Wait, I just finished code complete, and it told me that you specifically _don't_ check all arguments throughout your program. Instead, you choose a list of classes at that will check arguments for input as a firewall, and assume all classes behind those logically will receive the correct, sanitized input.

Did I misunderstand this?




If you're paranoid (eg, programming embedded where it absolutely, positively, should not fail), you always check all arguments and return values. Sometimes libraries shipped from the vender are not perfect, sometimes the vendor's compiler will do something, ahem, unexpected with your return value in some edge case where you've exceeded the stack. I'll agree that wrapping with inlining is a good idea to make code readable, and these days you usually don't have to worry about a lot of hardware limitations (especially in the general case: desktop/Android/iOS/web/etc).

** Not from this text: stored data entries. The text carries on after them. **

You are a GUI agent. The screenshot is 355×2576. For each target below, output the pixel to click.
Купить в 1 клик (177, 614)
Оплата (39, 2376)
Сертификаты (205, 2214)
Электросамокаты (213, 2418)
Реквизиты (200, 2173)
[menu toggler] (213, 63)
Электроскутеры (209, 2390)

> programming embedded where it absolutely, positively, should not fail [means] you always check all arguments and return values

Let's distinguish "checking" invariants, preconditions, and postconditions from blithely propagating logic errors as error codes all the way up the stack. If you're programming in "paranoid mode", as it were, and you detect inconsistent state, you should abort the program. If you don't, you're in uncharted territory and you have no idea how your program will act. If you abort the program and restart the system, you'll probably end up back in a useful state.

Many, many times, I've seen code like the following:

    HRESULT hr;
    hr = DoComplexThing();
    if (FAILED(hr)) { RaiseFailFastException (...); }
Say someone passes a NULL pointer to a function somewhere deep inside DoComplexThing's implementation that doesn't expect NULL. If this function helpfully "checks" all parameters, detects the NULL, and returns E_POINTER, E_POINTER will probably propagate all the way up the stack to the top level, where we'll abort the program. Now you have a crash report, but you have no idea where the problem actually _is_.

If this function had instead not checked the NULL pointer and crashed or explicitly asserted its preconditions instead of treating contract violation as a runtime error, the problem would be a lot easier to diagnose.

In general, you can separate problems into two classes: logic errors and runtime errors. Logic errors are indications of the program being written incorrectly. Your program should blow up when it detects one. Runtime errors are errors that could conceivable occur at runtime due to reasons outside the program's control (e.g., removing an SD card). Only runtime errors should be propagated using your error reporting mechanism of choice.